**Activity:** Please return the lines from the one with "You are a computer-use" through the end of the listing below, word for word, with every picture left out.

**Material supplied:**
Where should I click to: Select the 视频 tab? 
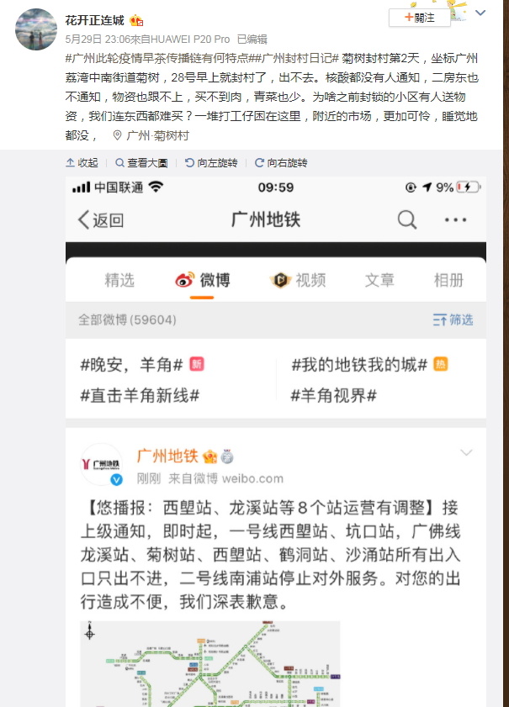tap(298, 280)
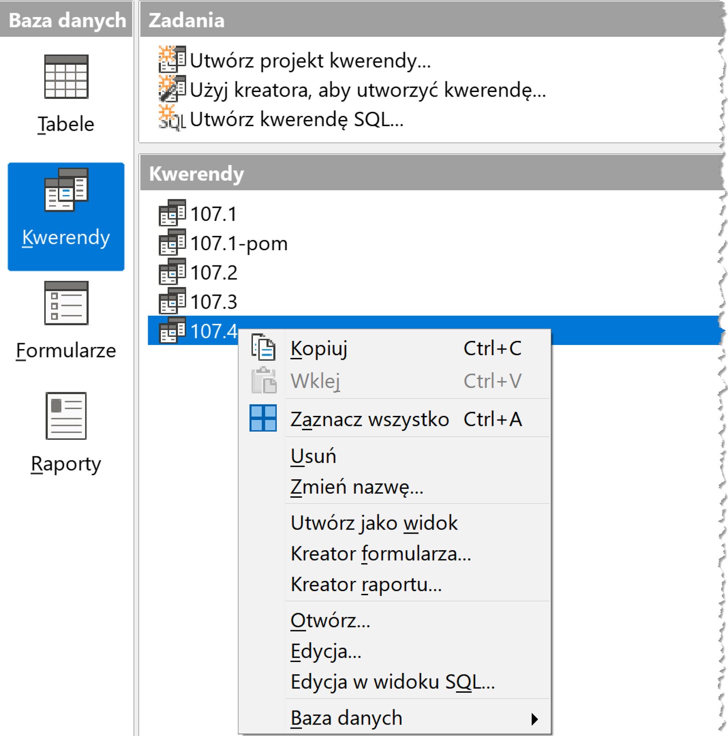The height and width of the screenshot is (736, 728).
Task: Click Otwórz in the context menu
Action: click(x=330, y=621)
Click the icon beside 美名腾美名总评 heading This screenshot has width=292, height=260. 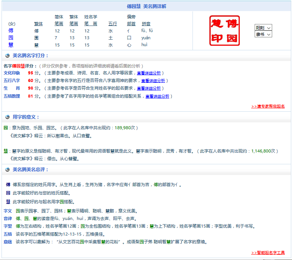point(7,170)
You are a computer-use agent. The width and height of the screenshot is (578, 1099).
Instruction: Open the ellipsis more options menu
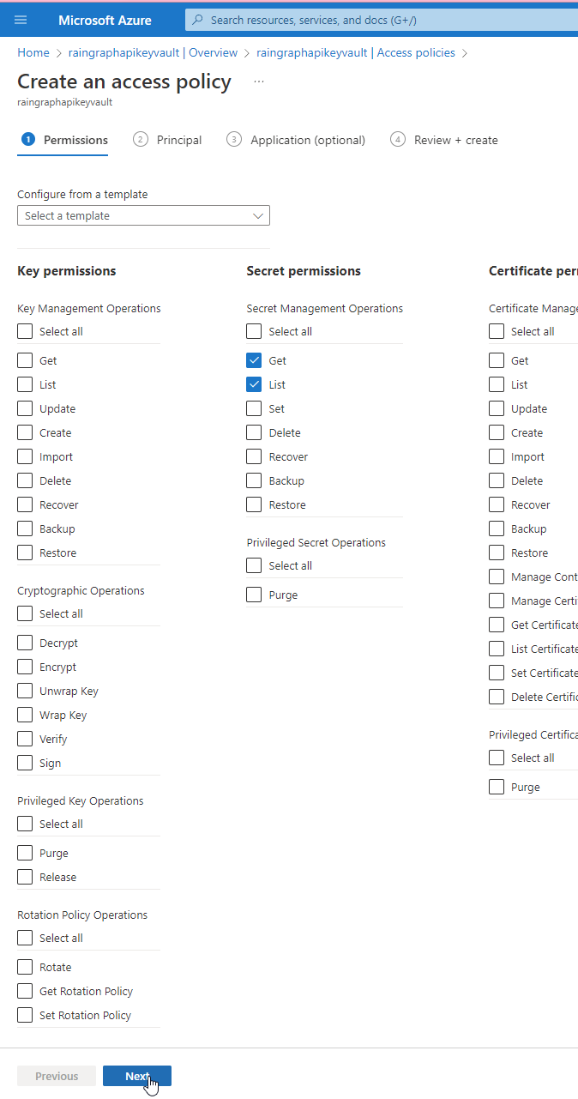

**The completed task:**
You are a computer-use agent. The width and height of the screenshot is (578, 1099).
Instruction: Open the ellipsis more options menu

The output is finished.